Yine 15 Temmuz olsa yine sokağa çıkarım!
Haber: Fatma Gülşen Koçak
15 Temmuz’un kahramanlarından yayıncı yazar Ercan Şen ile işgal girişimini ve milletimizin destansı direnişini konuştuk.
Okuyan yazan düşünen bürokraside önemli görevlerde bulunmuş entelektüel bir 15 Temmuz Gazisi olarak o meşum işgal girişimini nasıl yorumluyorsunuz?
15 Temmuz’u Cumhuriyet tarihi boyunca tek bir olayla karşılaştırmam gerekirse Millî Mücadele ile karşılaştırırım. 15 Temmuz, Millî Mücadele’nin ta kendisidir.
Cumhuriyet tarihi boyunca devlet ve toplum, Fethullah Gülen hareketinin dini, sosyal ve siyasi alanlarda yarattığından daha büyük bir tehlikeyle karşılaşmamıştır. Şerif Mardin’in tabiriyle içerisine girenlerin kaybolduğu bir bulut olan Fethullah Gülen hareketinin taşıdığı tehlike sadece askeri darbeyle meşru hükümeti devirmek değildi. Kendisine bağlı mankurt asker ve sivillerden oluşan bir hükümeti iş başına getirip, toplumun dini ve siyasi telakkisini kült bir örgütün ezoterik, senkretik öğretisi doğrultusunda tamamen değiştirmeye koyulacaklardı.
ABD merkezli Siyonist/Evanjelist mekanizmanın istekleri doğrultusunda oluşturulacak bu telakki dinlerarası diyalog ekseninde biçimlendirilecek ve merkezinde FG’nin olacağı ezoterik, sapkın ve kült bir inanış olacaktı. Bu telakki sadece Amerika ve İsrail doğrultusunda hareket edecek mankurt bir devleti ve toplumu oluşturmayı sağlayacaktı. Milli bir devletin egemenliğinden ve bizi biz yapan değerlerimizden uzaklaşmamız için her türlü araç kullanılacaktı. O nedenle atlattığımız tehlike çok büyük bir tehlikedir.
15 TEMMUZ BİR MİLATTIR
15 Temmuz’da milletimizin gösterdiği destansı direniş hakkında neler dersiniz?

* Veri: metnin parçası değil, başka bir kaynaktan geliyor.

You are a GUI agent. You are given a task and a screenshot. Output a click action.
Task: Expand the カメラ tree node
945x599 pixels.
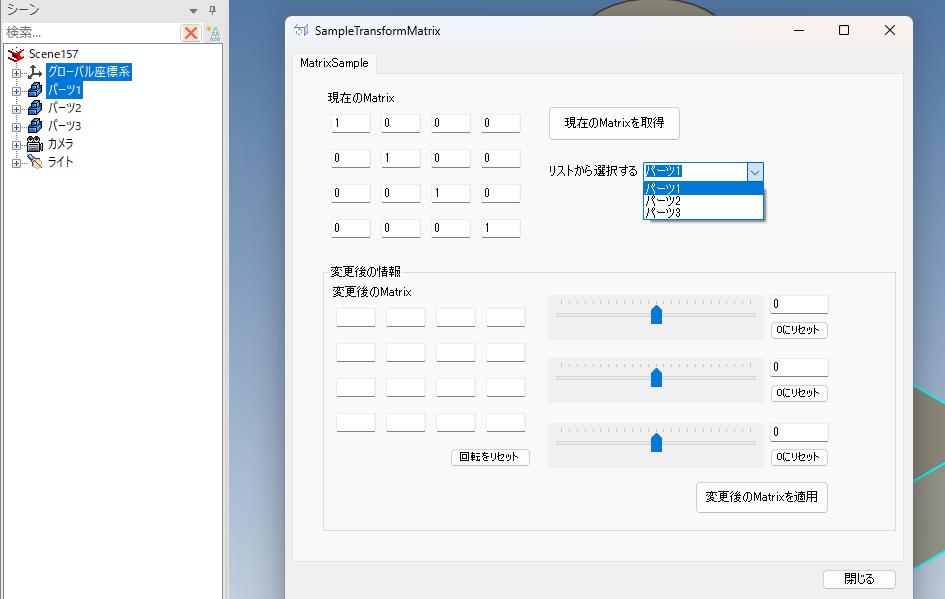tap(16, 144)
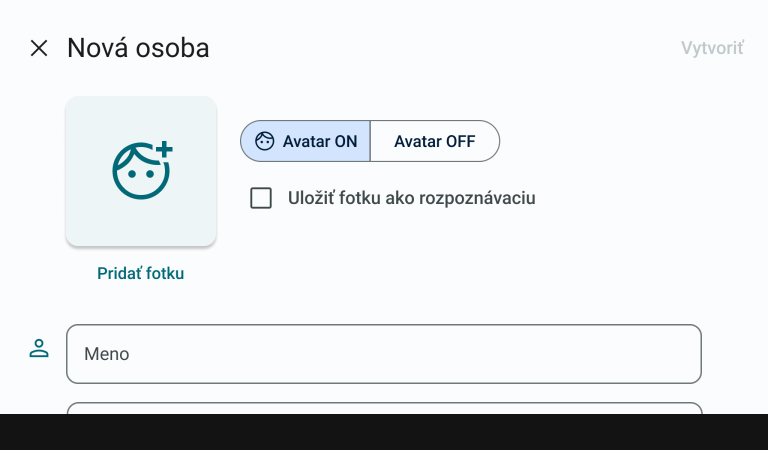Image resolution: width=768 pixels, height=450 pixels.
Task: Click the face icon on Avatar ON
Action: (x=264, y=141)
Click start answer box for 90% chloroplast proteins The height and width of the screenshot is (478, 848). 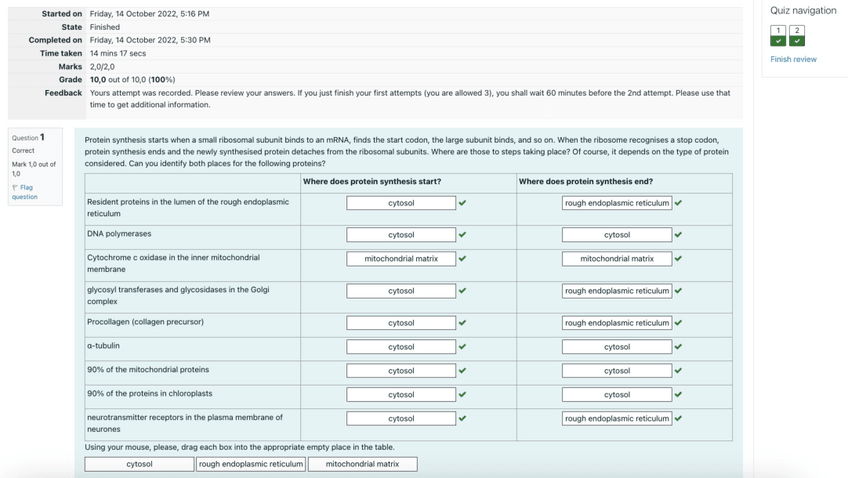[x=401, y=395]
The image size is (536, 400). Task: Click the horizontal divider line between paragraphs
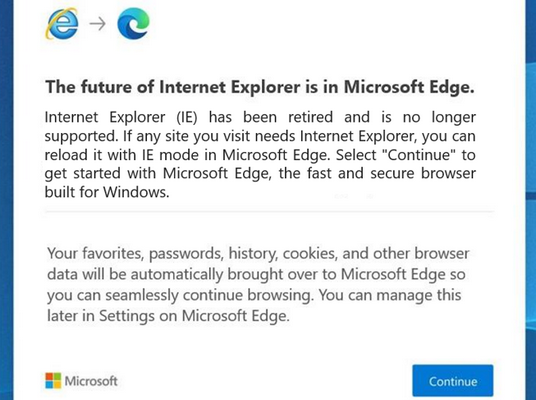269,212
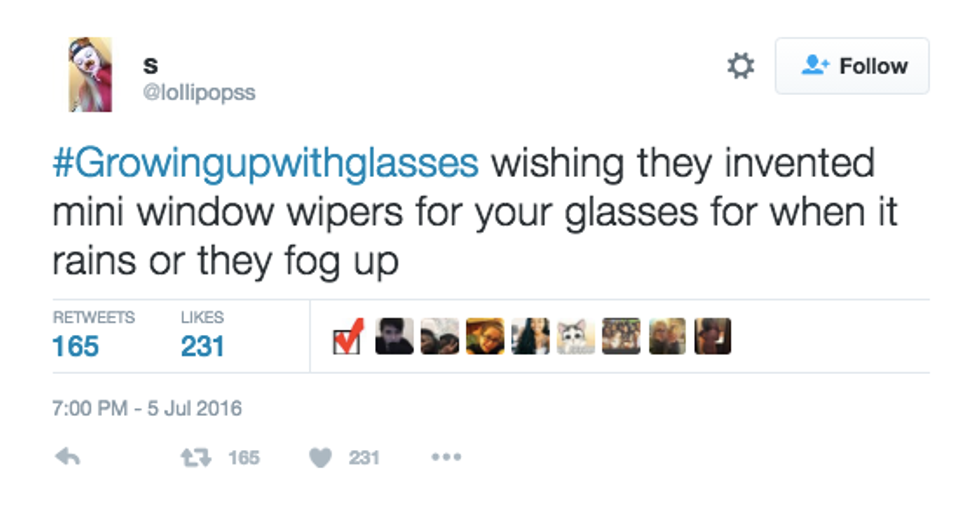Click the author's profile picture
Screen dimensions: 980x518
point(90,74)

15 Temmuz’da millet, milli mücadele mirasını, taşıyıcılığını bütün ümmete ve dünyaya duyurmuştur. 15 Temmuz Türk milleti ve İslam dünyası için bir milat kabul edebileceğimiz tam bağımsızlık yolunda atılmış en büyük adımdır.
Bu anlamda rüştünü tekrar ispatlayan Türk halkı egemenlik ve özgürlük idaresinin nasıl bir siyasi ve kültürel karşılığı olduğunu da ortaya koymuştur.

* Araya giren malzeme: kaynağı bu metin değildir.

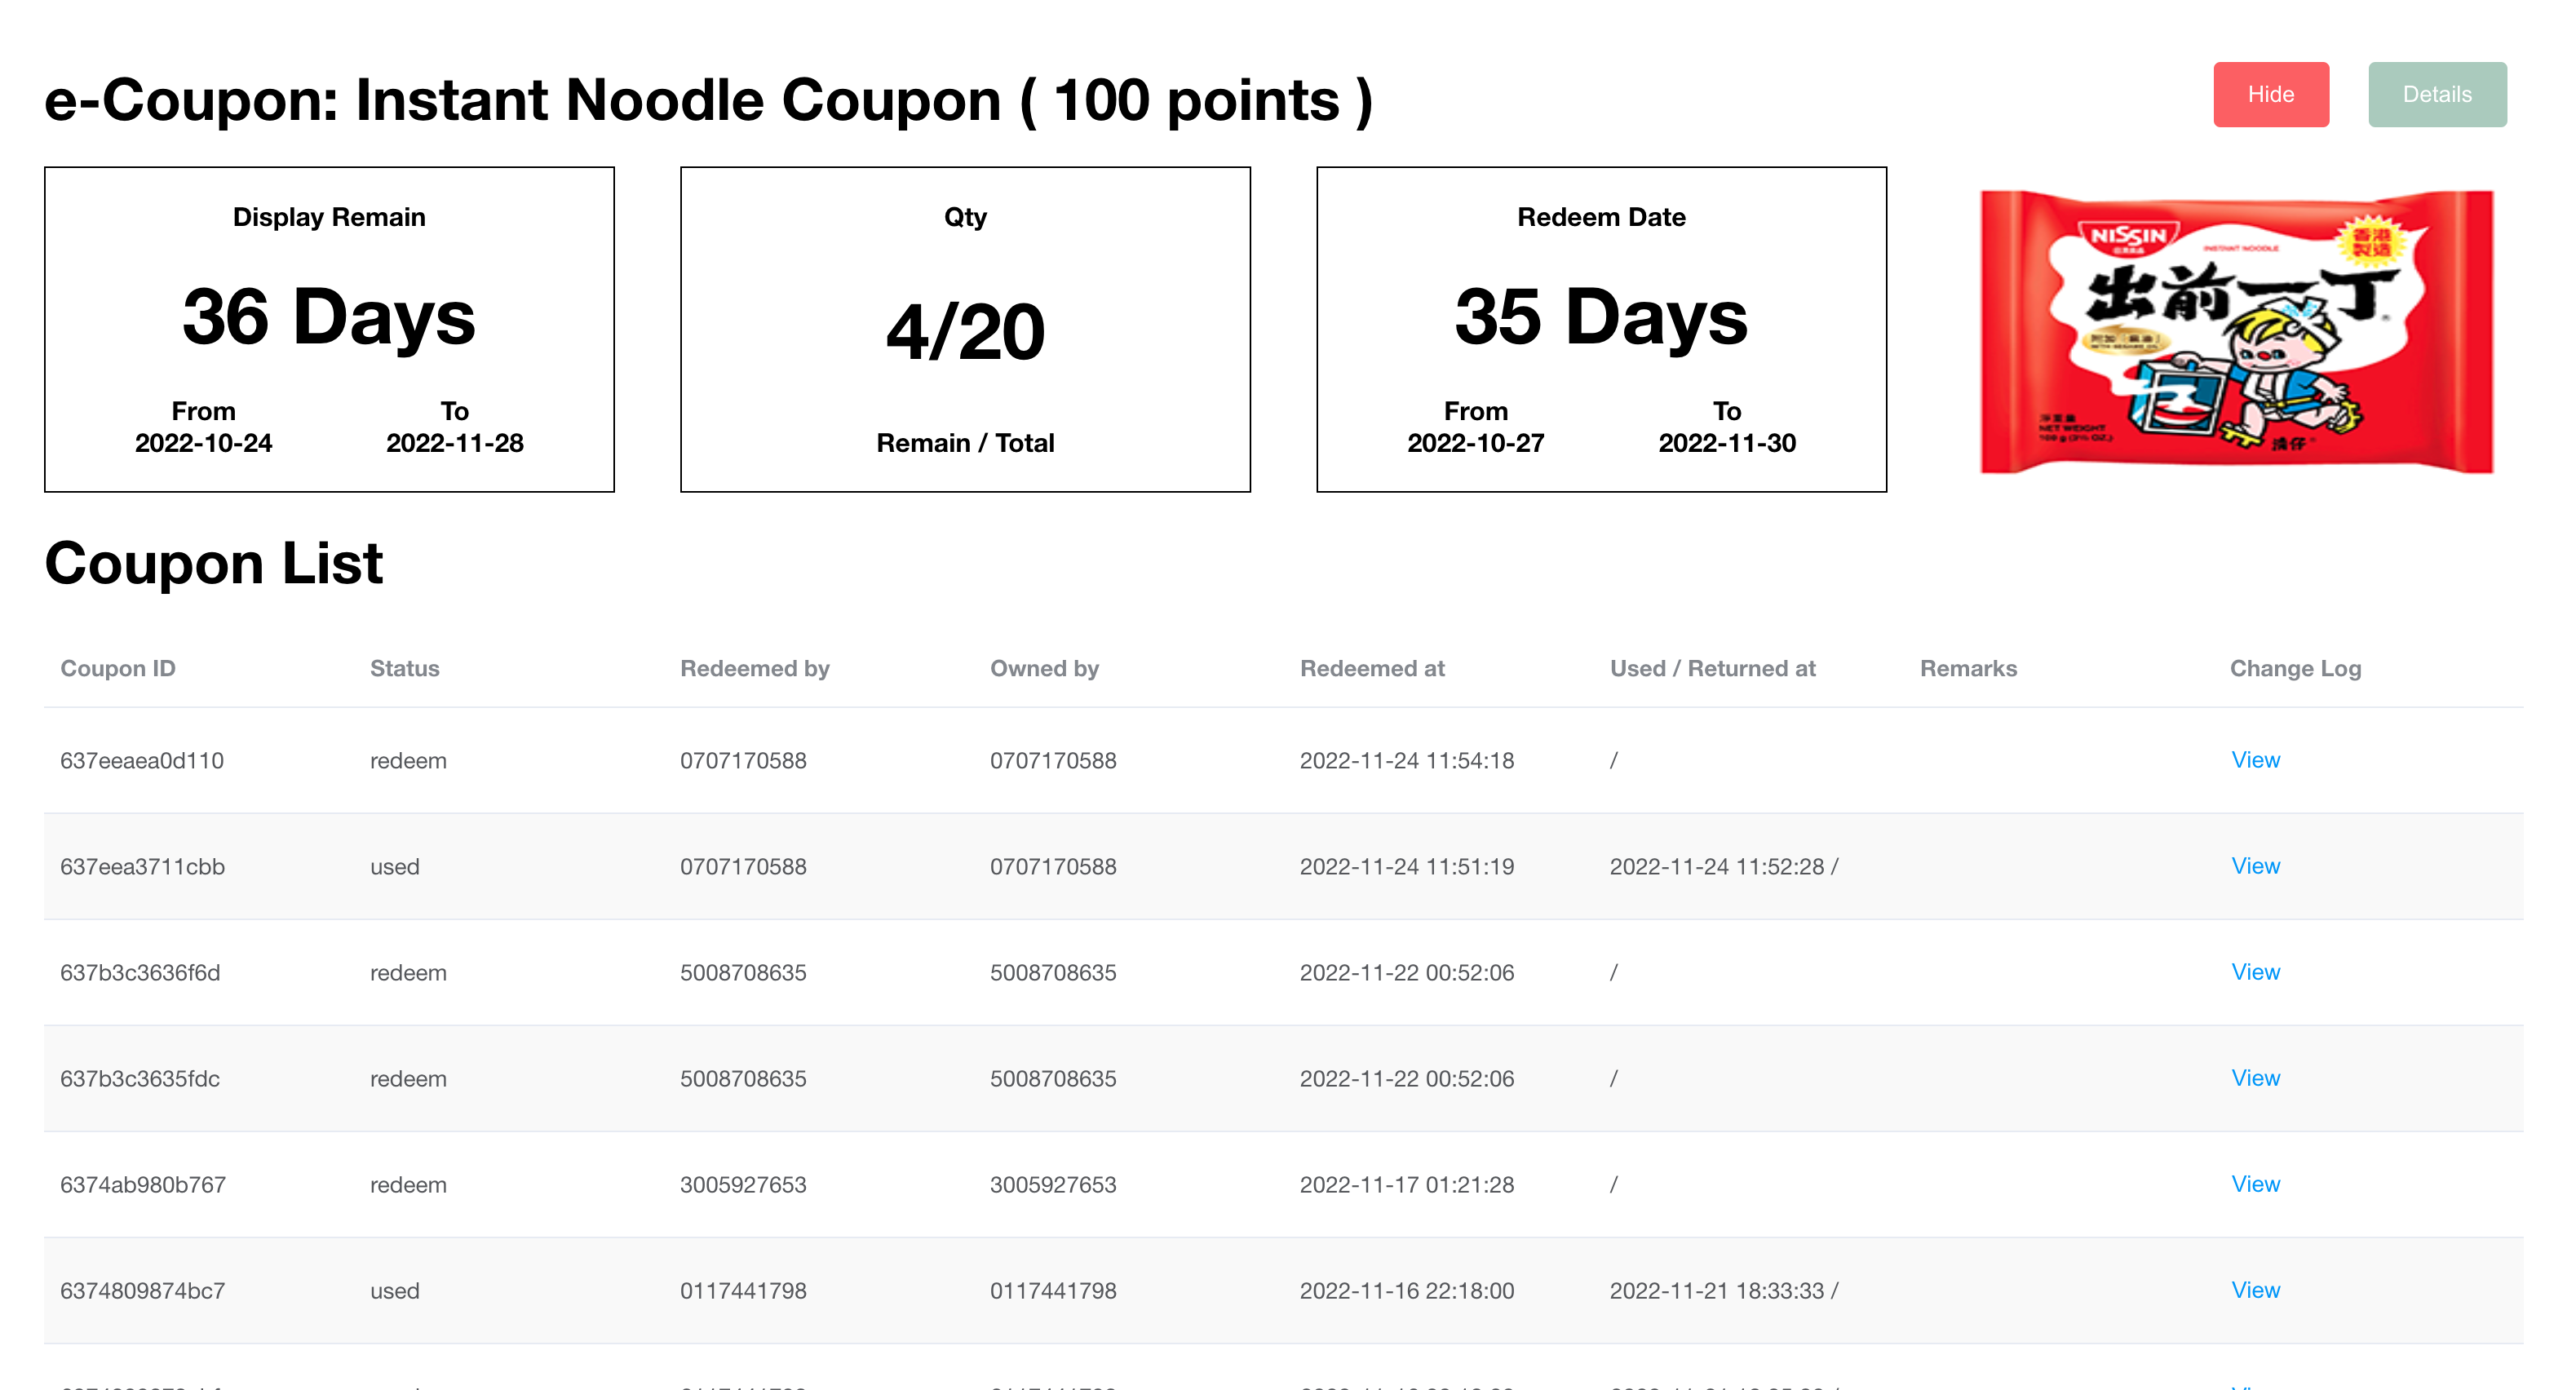Select the Display Remain 36 Days card

[329, 329]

Milli mücadelenin birinci meclisinde, gazi meclisimizin kuruluşunda Erzurum milletvekili rahmetli Hüseyin Avni Ulaş “Milletin sınırları hukuktur” diye haykırmıştır. Belki o zaman sesini sadece Meclisteki insanlara ve o dönemki Ankara ahalisine duyurabildi ama 15 Temmuz’da binlerce insan hem sosyal hem klasik medyanın aracılığıyla milyonlarca insana duyurmuştur. Milletin sınırlarının hukuk olduğunu da milyonlarca insanın sokağa çıkmasıyla, tankların önüne direnmesiyle, helikoptere karşı göğsünü siper etmesiyle bütün dünyaya göstermiştir.
TÜRKİYE’Yİ MANKURT DEVLET YAPACAKLARDI!
15 Temmuz başarılı olsaydı nasıl bir kaosla karşı karşıya olacaktık?

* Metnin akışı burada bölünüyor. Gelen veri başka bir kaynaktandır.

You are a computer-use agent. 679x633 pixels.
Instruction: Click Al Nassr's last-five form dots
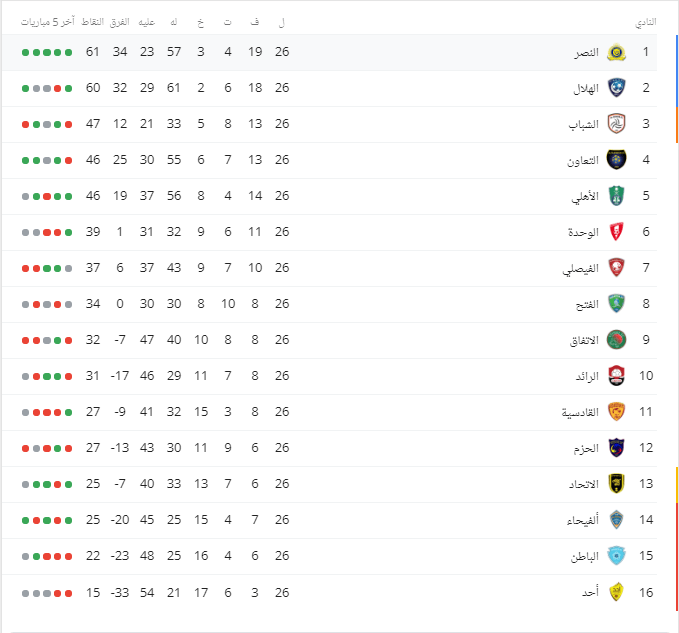[47, 53]
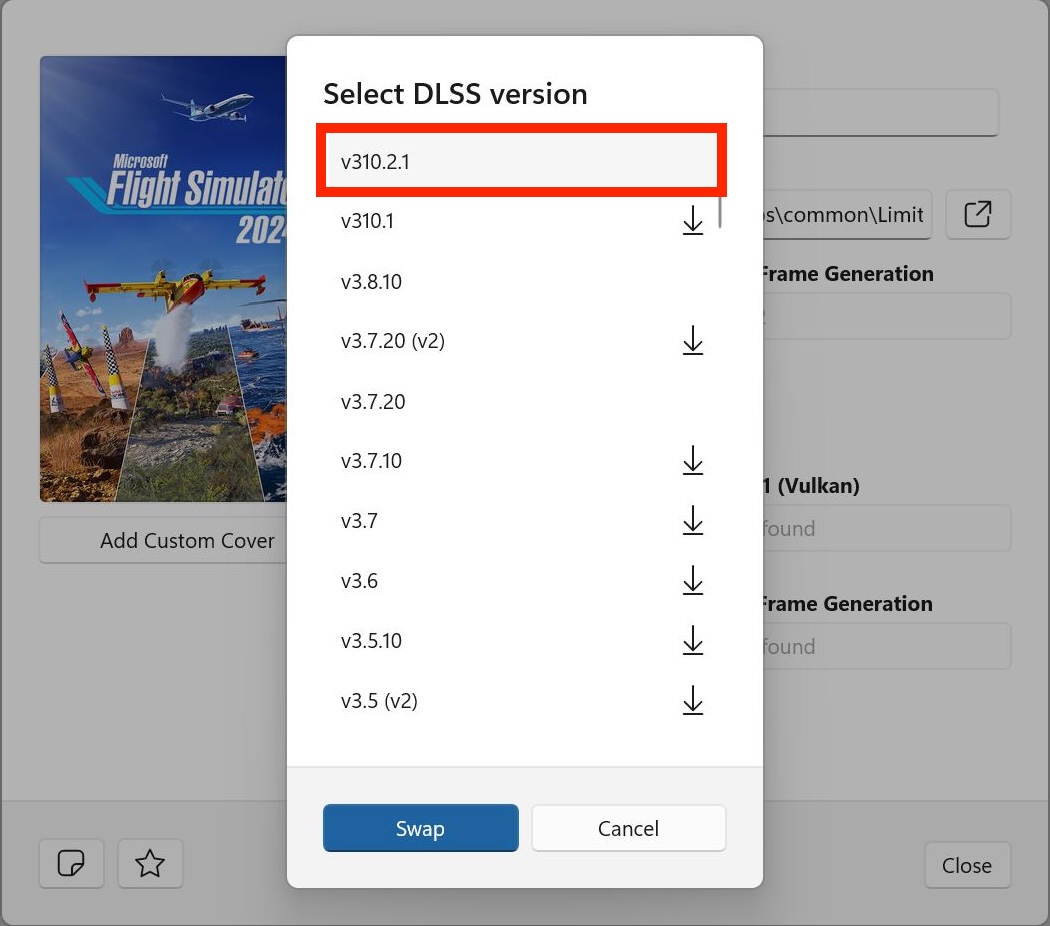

15 Temmuz hain darbe girişimi başarılı olsaydı büyük ihtimalle Gülen denen iblis bindirilmiş kıtalar eşliğinde Ankara Esenboğa havalimanına inecek, bir kurtarıcı gibi karşılanacaktı. Çünkü o sırada iç savaş başlamış olacaktı. Güneyde Suriye cephesinden içeriye dalacak olan YPG/PKK unsurları Türkiye ile savaşmaya başlayacaktı. Başta güney bölgemiz olmak üzere olağanüstü bir çatışma durumuna girecektik.
Yine Güneydoğu Anadolu’da PKK unsurlarının harekete geçmesiyle bu bölgede de çatışma başlayacaktı. Daha beteri de ordu içinde milli unsurlarla milli olmayanların çatışmaya başlaması olacaktı. Bu olduğu anda ise Türkiye’nin büyük bir savunma zaafı ortaya çıkacaktı. Tam bu noktada Fethullah Gülen, Amerika’nın, İsrail’in ve İngiltere’nin de yardımıyla Türkiye’ye gelecekti. Ankara’da İpek Koza Grubunun yaptırmakta olduğu saraya yerleşecekti. Humeyni’nin İran’a inmesinin bir tekrarı gibi planlanmıştı her şey.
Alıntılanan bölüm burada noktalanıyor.